Question

What is the slope and equation of a line parallel to x-axis and passing through a point $\left( {3,7} \right)$?

Answer 1

In the question we are asked to find the slope as well as the equation of the line passing through a point and parallel to the x-axis. First, we will find the slope of the line. Then to find the equation of the line we will apply the point slope form formula because we know one of the points through which the line passes.

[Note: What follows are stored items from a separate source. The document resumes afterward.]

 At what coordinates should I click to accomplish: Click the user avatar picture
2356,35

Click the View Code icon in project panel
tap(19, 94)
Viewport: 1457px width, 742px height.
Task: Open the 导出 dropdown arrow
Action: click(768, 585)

Complete step by step answer:
In the question we have been given that the line is parallel to the x-axis. Now we know that any line parallel to the x-axis will have zero slope. This is because slope is defined as the rate of change of $y$ with respect to $x$, and for a line parallel to x-axis the value of $y$ does not change and hence the slope is zero.
So, we have got the slope, $m = 0$
Now we have one of the points through which the line passes and also the slope of the line. So, we will apply the point slope form. Point slope form states that suppose a line passes through a point $\left( {{x_1},{y_1}} \right)$ and has a slope $m$, then its equation is;
$y - {y_1} = m\left( {x - {x_1}} \right)$
Now we have the point as $\left( {3,7} \right)$, and $m = 0$. So, putting the value we get;
$\Rightarrow y - 7 = 0\left( {x - 3} \right)$
Solving we get;
$\Rightarrow y - 7 = 0$
$\Rightarrow y = 7$
Hence this is the equation of the required line.

Note: One thing we can note is that when a line passes through a point and is parallel to the x-axis then we can simply write the equation of the line by the y-coordinate of the point through which it passes. Similarly, when the line is parallel to the y-axis we can write the equation of the line by the x-coordinate of the point through which it passes.